La decisión, tomada por la mayoría de los diseñadores, no ha dejado indiferente a nadie. Por un lado, quienes defienden su supresión alegan que el mecanismo carece de un control real y abre la puerta a irregularidades. No es un secreto que en la última edición se dispararon los números: de una media habitual de 7.000 u 8.000 votos, se pasó a más de 14.000, con el detalle preocupante de que 7.000 de ellos fueron a parar a una sola candidata. ¿Casualidad? Todo apunta a que no, y ese hecho terminó de inclinar la balanza hacia la eliminación.
Los defensores del voto telefónico, sin embargo, consideran que se trata de un retroceso. Para muchos ciudadanos, ese 10% que representaba su opinión en el veredicto era la única forma de sentirse partícipes de la decisión. Y aunque algunos lo vean como un porcentaje pequeño o insignificante, en una gala donde la diferencia entre quedar como dama de honor o ser proclamada reina puede ser mínima, ese margen resultaba decisivo.
La polémica está servida: ¿es más justo un jurado sin el condicionamiento de un voto popular manipulable, o es más democrático mantener esa voz del pueblo aunque sea simbólica? Lo cierto es que el debate revela un problema de fondo: la falta de confianza en el sistema.
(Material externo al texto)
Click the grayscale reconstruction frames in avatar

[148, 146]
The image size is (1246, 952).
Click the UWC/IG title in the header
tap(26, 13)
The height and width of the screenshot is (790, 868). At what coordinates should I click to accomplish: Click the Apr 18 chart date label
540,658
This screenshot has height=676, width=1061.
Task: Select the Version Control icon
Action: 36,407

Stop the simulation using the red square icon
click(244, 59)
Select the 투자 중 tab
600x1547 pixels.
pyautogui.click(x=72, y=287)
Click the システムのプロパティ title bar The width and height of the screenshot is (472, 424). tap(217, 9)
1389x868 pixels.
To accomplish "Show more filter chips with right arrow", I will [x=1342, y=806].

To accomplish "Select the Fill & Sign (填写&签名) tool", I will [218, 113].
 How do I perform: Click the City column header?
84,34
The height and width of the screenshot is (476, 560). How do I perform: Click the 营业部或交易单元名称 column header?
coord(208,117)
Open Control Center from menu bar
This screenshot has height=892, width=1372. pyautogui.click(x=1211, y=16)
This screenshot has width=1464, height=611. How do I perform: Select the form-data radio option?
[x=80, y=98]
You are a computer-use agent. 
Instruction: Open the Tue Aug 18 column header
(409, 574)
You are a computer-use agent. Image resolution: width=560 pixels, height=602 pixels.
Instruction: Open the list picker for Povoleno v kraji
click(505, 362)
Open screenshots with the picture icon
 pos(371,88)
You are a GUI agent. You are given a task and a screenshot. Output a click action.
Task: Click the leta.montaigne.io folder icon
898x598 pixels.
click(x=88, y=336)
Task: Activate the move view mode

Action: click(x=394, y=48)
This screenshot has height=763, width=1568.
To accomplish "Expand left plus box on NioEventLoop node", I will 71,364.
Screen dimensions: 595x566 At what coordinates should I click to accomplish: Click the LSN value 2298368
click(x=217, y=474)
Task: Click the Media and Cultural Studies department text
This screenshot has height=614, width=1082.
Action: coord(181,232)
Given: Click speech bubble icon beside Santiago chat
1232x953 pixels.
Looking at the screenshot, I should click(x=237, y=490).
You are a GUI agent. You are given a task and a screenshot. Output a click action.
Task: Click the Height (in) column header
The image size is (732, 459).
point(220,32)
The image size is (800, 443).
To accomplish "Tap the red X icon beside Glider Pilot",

Si el voto telefónico puede comprarse o manipularse, pierde su legitimidad; pero si se elimina, también se despoja a la ciudadanía de una parte de su carnaval.
Lo más preocupante es que, al final, el sentimiento que queda en muchos chicharreros es el de exclusión. El pueblo, verdadero protagonista de la fiesta, siente que su opinión ya no cuenta en la elección de la Reina. Y un carnaval sin pueblo, aunque luzca y deslumbre, corre el riesgo de perder su esencia.